### Set problem 1:
Reproduce the passage of the essay on A Chorus Line, starting at "During the last" and ending at "all the people.".
### Set problem 2:
Resize the records starting at the line that contains "Madhya Pradesh (652, 1042)" and ending at the end of the records. Give those lines again with their requests, and give only those lines. Multiply every coordinate in their answers by 0.45 and round each result to a whole number, with halves rounded up.

### Excerpt:
>>
God, I hope I get it. I hope I get it.

One of the first musicals I ever fell in love with was A Chorus Line.

A story about 17 dancers auditioning for a spot in the chore for a Broadway show in the 1970s, the musical serves almost as a mockumentary of what it’s like to be an aspiring dancer. The cast of characters is full of different backgrounds and stories – some who got boob jobs to suppress their lack of self-esteem, some who still haven’t come out to their parents, some who confided in their priest that they thought they had gonorrhea. They are a broad collection, to say the least. 

 

There are a lot of reasons why this show has remained close to my heart, even after giving up a dream to be a dancer on Broadway years ago. 

I loved watching dancers muddle through combinations because it felt too accurate. I loved seeing characters unravel their personal baggage as if it were for Humans of New York. I loved recognizing in myself how much dance was both a teacher and an escape as it was for the auditionees. But what I loved more was the sentiment of a bunch of strangers wanting the same thing: a shot. 

God, I hope I get it. I hope I get it.

The entire opening scene shows the ups and downs of attempting a dream:

One moment you’re thinking you’re absolute trash and the next the absolute shit. This is another lesson dance has given me: sometimes there are no in-betweens on the extremities of self-evaluation. 

You can feel either incredibly insecure or unwarrantedly confident of your abilities after a performance – on stage, in the classroom or the office. Both states are impossible to sustain for too long. 

During the last few weeks of college, I’ve been going back to this opening scene. Its applicability is astonishing as I am now “auditioning” for the “show,” praying to whomever that someone will hold the door for me and ask me to step through. 

Look at all the people!
At all the people.
How many people does he need?
How many boys, how many girls?

How many people does he…?

I really need this job.
Please, God, I need this job.
I’ve got to get this job.

This number speaks to the desperation for work and the time-consuming nature of comparison – things we are taught to hide and should refrain from succumbing to. But these feelings are so incredibly visceral. Anyone who tells you that they haven’t wrapped themselves in these moods for a day or two (or longer) is lying. It is natural to have tunnel vision. It is also natural to be aware of those who have those same dreams.
<<
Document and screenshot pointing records
>>
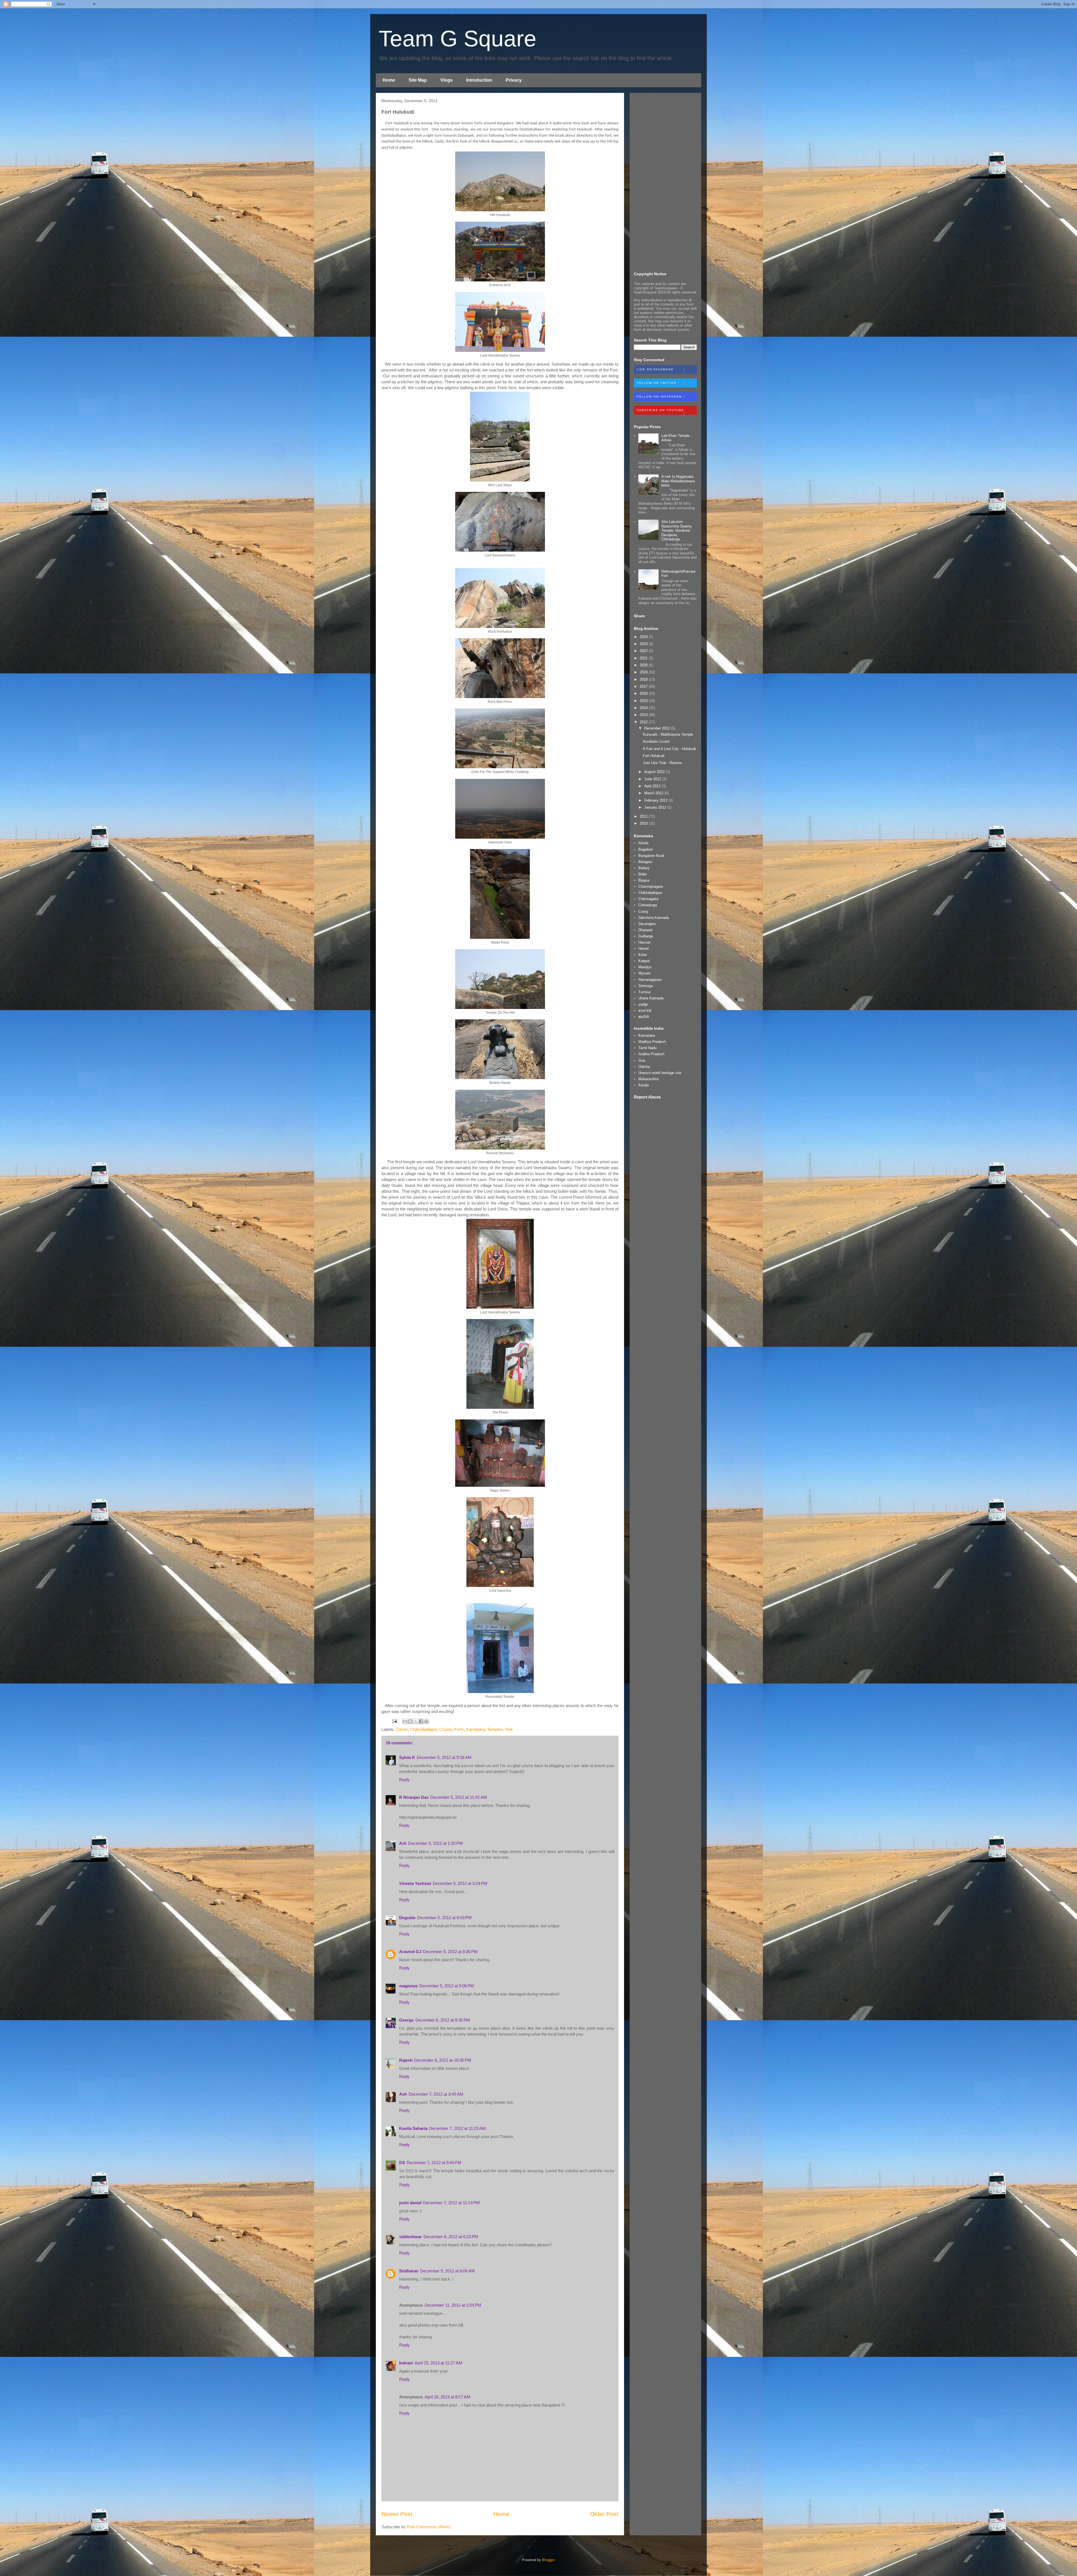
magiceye (408, 1985)
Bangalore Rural (651, 856)
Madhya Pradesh (652, 1042)
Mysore (644, 973)
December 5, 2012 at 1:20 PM (435, 1843)
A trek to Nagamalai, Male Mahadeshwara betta (678, 480)
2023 (644, 644)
<<
### Problem solution 1:
During the last few weeks of college, I’ve been going back to this opening scene. Its applicability is astonishing as I am now “auditioning” for the “show,” praying to whomever that someone will hold the door for me and ask me to step through. 

Look at all the people!
At all the people.

### Problem solution 2:
Madhya Pradesh (293, 469)
Mysore (290, 438)
December 5, 2012 at 1:20 PM (196, 829)
A trek to Nagamalai, Male Mahadeshwara betta (305, 216)
2023 (290, 290)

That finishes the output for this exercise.